My mother had a pet goat named Sarah when she was young, something of an impulse purchase by her father while he was at a livestock auction one day in Syracuse. I was quite young and impressionable when I first heard the story of Sarah from Sarah-cuse, and from that point onward I always knew where Syracuse was.
Years later, I would visit my mother's mother almost every day when she lived at the "home" in town. One day I arrived to find that she had the full attention of the staff, with several of them blocking the way between her and any exit doors. Outraged and distraught, she told me that she was just now on her way back from Syracuse, after putting her daughter on the train for Missouri. She said she had stopped at this hotel, but now nobody would let her leave.
I recited to her the genealogical trees that had sprouted and grown since that day she was recalling, and reminded her that her daughter wasn't much more than a child at the time. With details of names and places, I told her that her daughter had been my mother for the last forty years, and that I had a family my own. It wasn't one of granny's better days, and apparently I confused her enough that she decided that it would be best to go back to her room and rest.
It has been many more years since that day, and for the last two years I have flown to Syracuse five nights of every week. On most nights I fly right over the city as I approach the airport, and I often find myself scouring the landscape below, trying to imagine the city as it was in 1940, but it has always been discouraging.
From the air, the city's most prominent feature is the I-90 interchange with I-81. The wide gray ribbons of the interstate highways are quite prominent wherever they are laid, but when they converge as elevated roadways, they obscure everything around them.

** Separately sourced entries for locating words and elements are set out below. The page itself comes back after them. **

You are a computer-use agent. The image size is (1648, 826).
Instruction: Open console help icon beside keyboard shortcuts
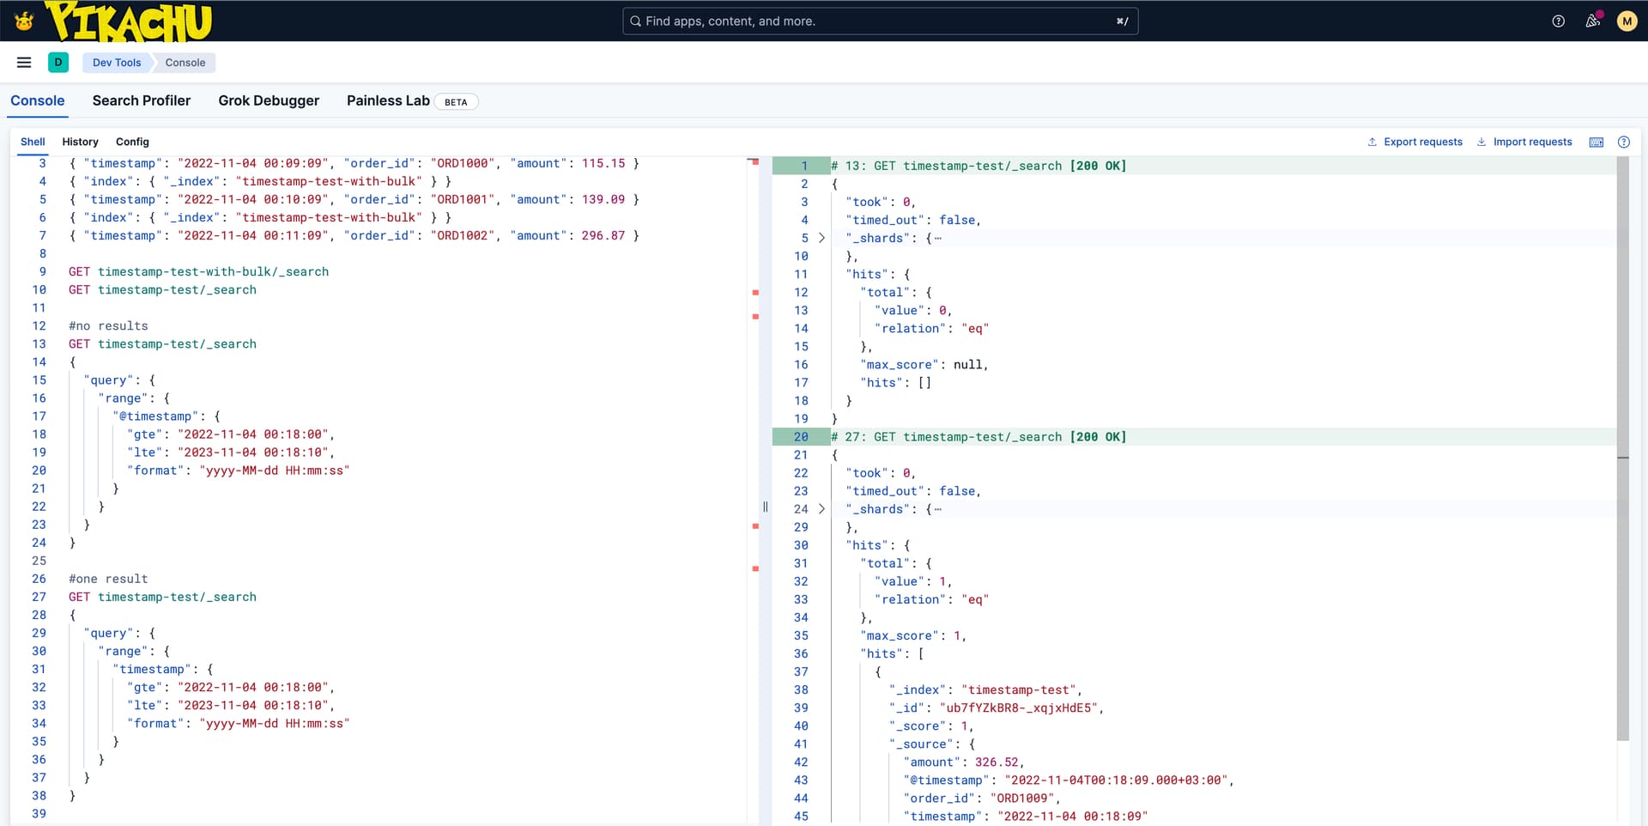coord(1623,143)
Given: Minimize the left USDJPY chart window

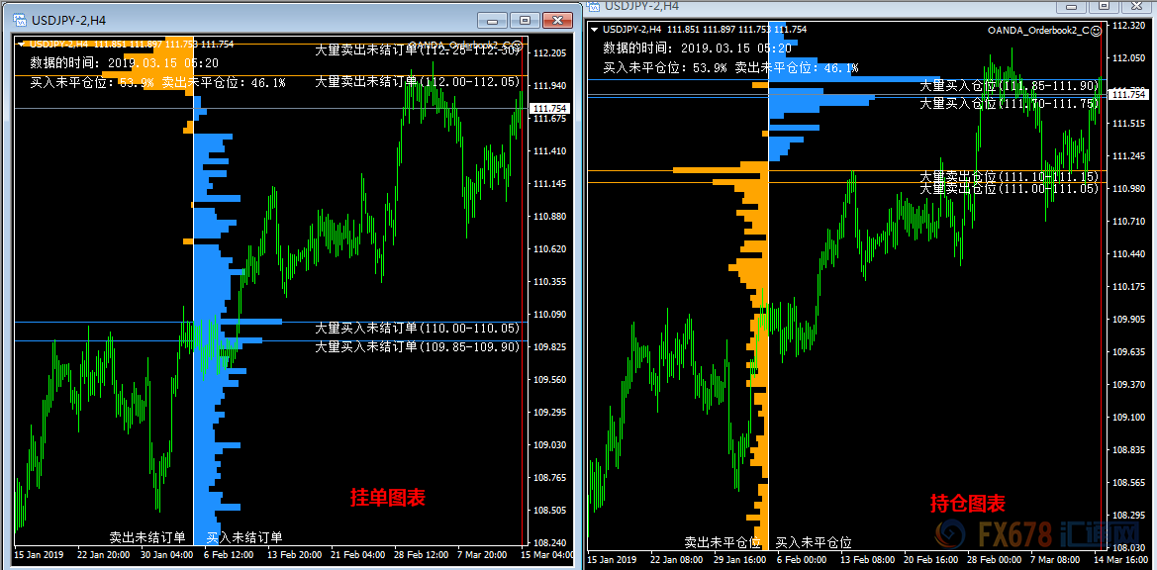Looking at the screenshot, I should 492,20.
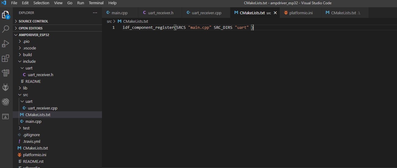Click the Explorer more actions ellipsis

[95, 13]
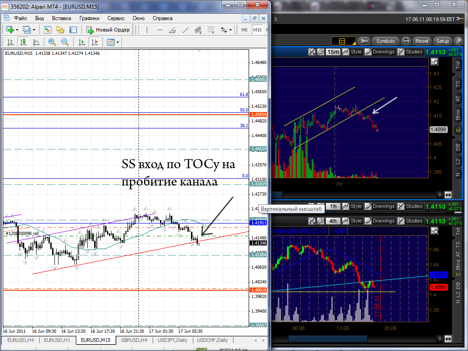Select the horizontal line tool
Image resolution: width=468 pixels, height=351 pixels.
click(x=160, y=30)
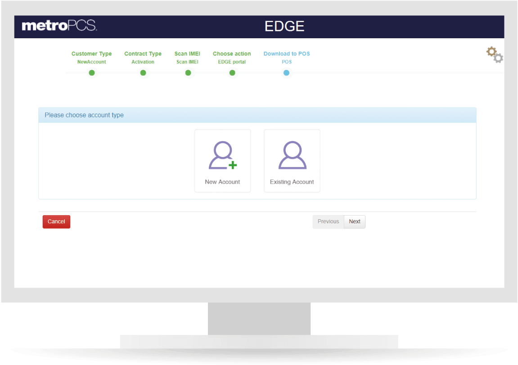Click the green dot under Contract Type
The height and width of the screenshot is (365, 518).
point(143,72)
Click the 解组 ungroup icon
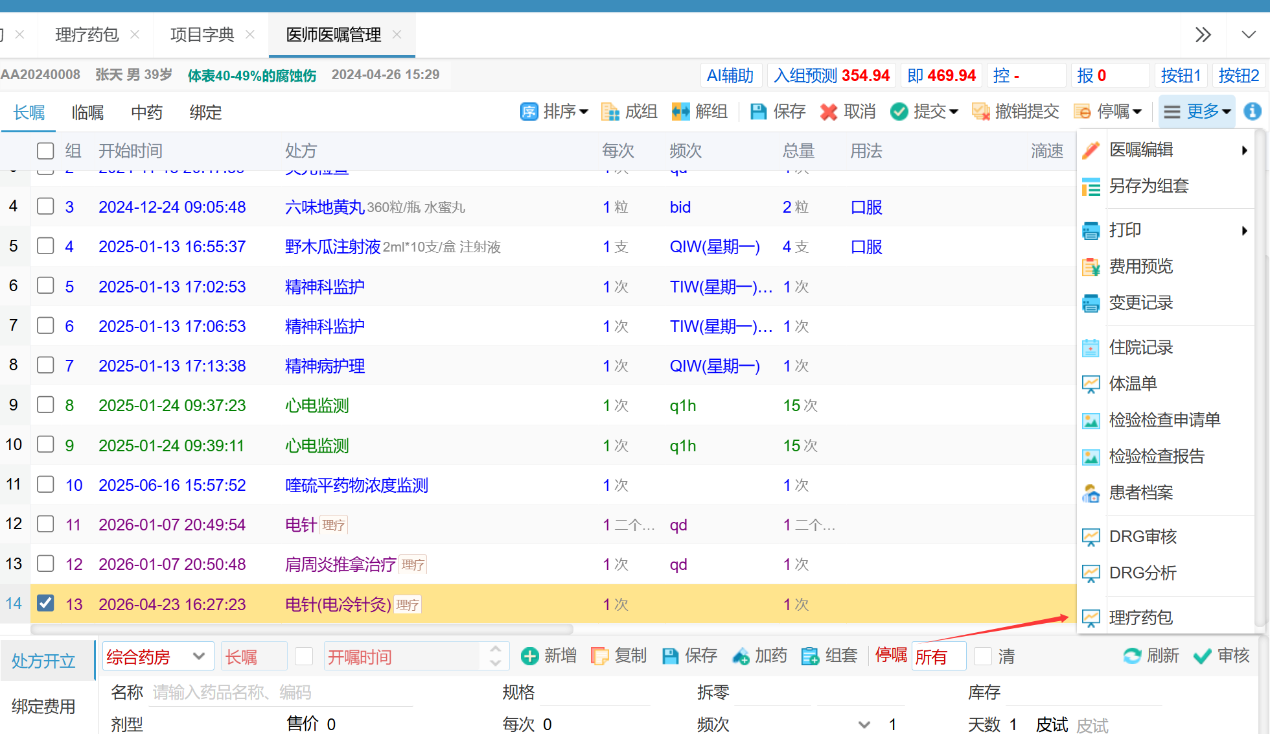Screen dimensions: 1270x734 (680, 112)
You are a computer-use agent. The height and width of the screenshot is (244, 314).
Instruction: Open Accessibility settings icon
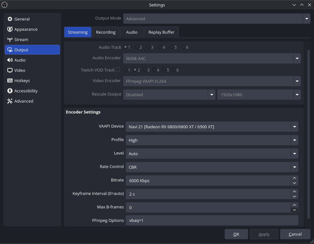click(10, 91)
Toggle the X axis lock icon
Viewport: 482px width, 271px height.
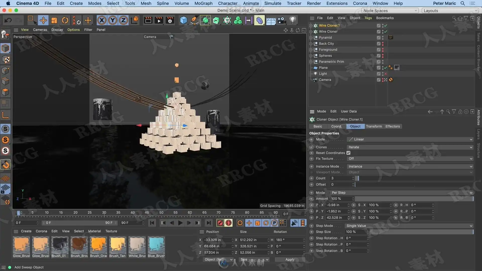tap(102, 20)
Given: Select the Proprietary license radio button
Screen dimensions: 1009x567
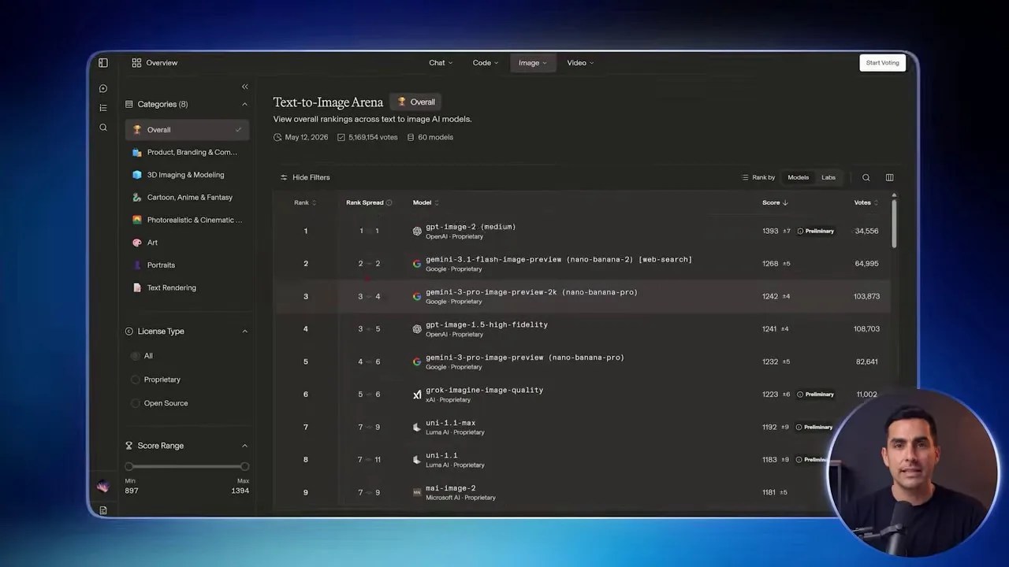Looking at the screenshot, I should coord(136,380).
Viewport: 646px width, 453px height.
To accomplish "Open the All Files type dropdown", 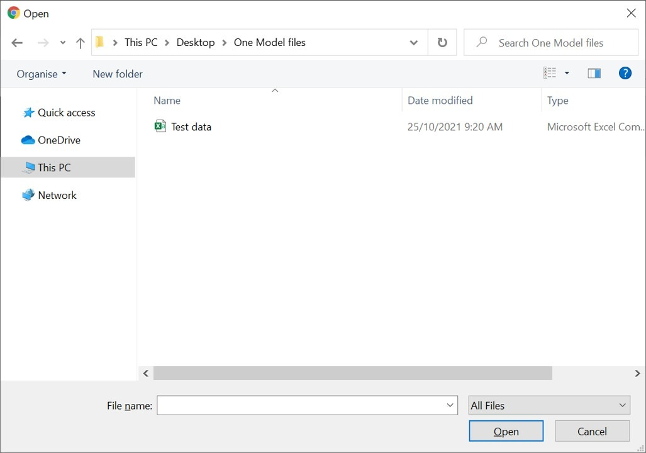I will coord(549,406).
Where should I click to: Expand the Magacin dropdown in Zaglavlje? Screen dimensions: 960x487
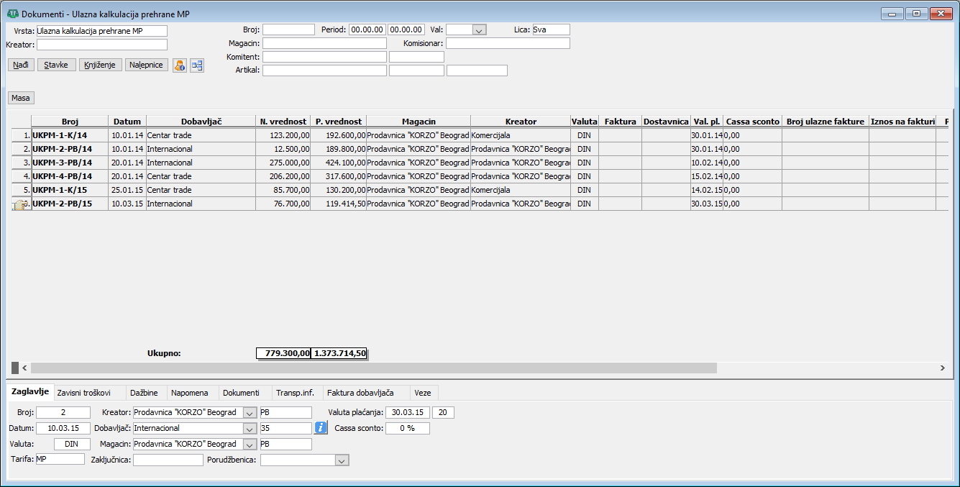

Beneath them, yesterday's great road of iron rails had been given the "bum's rush" out of town, and relegated to a circuitous detour to the north.
I look down and see the rails heading straight into the City, and straight out again, but in the center of town, there is no trace of the rail bed or the station. On the east side of town there remains a great train yard, probably a dull shadow of what it was in the glory days of steam locomotives, but always impressive in the early morning when the sunrise glances skyward from a hundred shiny rails. I had often thought of the view to be had from the overhead roadway that crosses the yard.
July Fourth found me stranded in Syracuse by the Company's flight schedule, and my wife drove up to spend the day with me. It was wicked hot, and we spent a lot of time just driving around in the nice air conditioned rental car. It didn't matter if we got lost, because we weren't going anywhere anyway.
Our day's wandering started at the salt museum, where we learned that most of the north shore of Onondaga Lake was once occupied by salt factories. At first they were fired by wood, then coal, and in the end the brine was evaporated by the sun. They were clustered around brine wells along the Oswego Canal which provided ready transportation of fuel, material, and the finished salt. I found it interesting that even back in the good ol' days, the State government was quick to move onto a good thing, and declared that it held a monopoly on the supply of brine.
I had also been curious about the "Solvay Process"; I had heard of it but knew nothing. It is a chemical process which manufactures soda ash from salt and another area resource, limestone. In one swoop of genius, a local market was created for the salt, a demand was created for limestone, and local employment boomed.
We stopped in the middle of the city, almost in the shadow of the two intersecting highways, and I paid quiet respects to those who had gone before. The railroad station is gone and the intersecting Erie and Oswego Canals are filled in, but the Syracuse weigh lock still stands as a museum. Outside, you can compare today's view to the northwest with a photograph of the same scene, with the canal junction and the railroad in the foreground.
We drove the city streets from south to north, noting the older buildings and seeing the circles and squares that had only been names before. We drove the streets from west to the east see the vestiges of the old Erie Canal in the greenbelt that follows the canal path the way to Rome. On the way back we lingered on the bridge over the train yard, just as I had wished I could do.
I saw the places that had been only names, and I was able to place names on places I have seen in a thousand trips over the city. As I climbed into the clear sky on the morning of the 5th, I looked near and far, right and left, tracing the previous day's travels and silently greeting all the new names and places.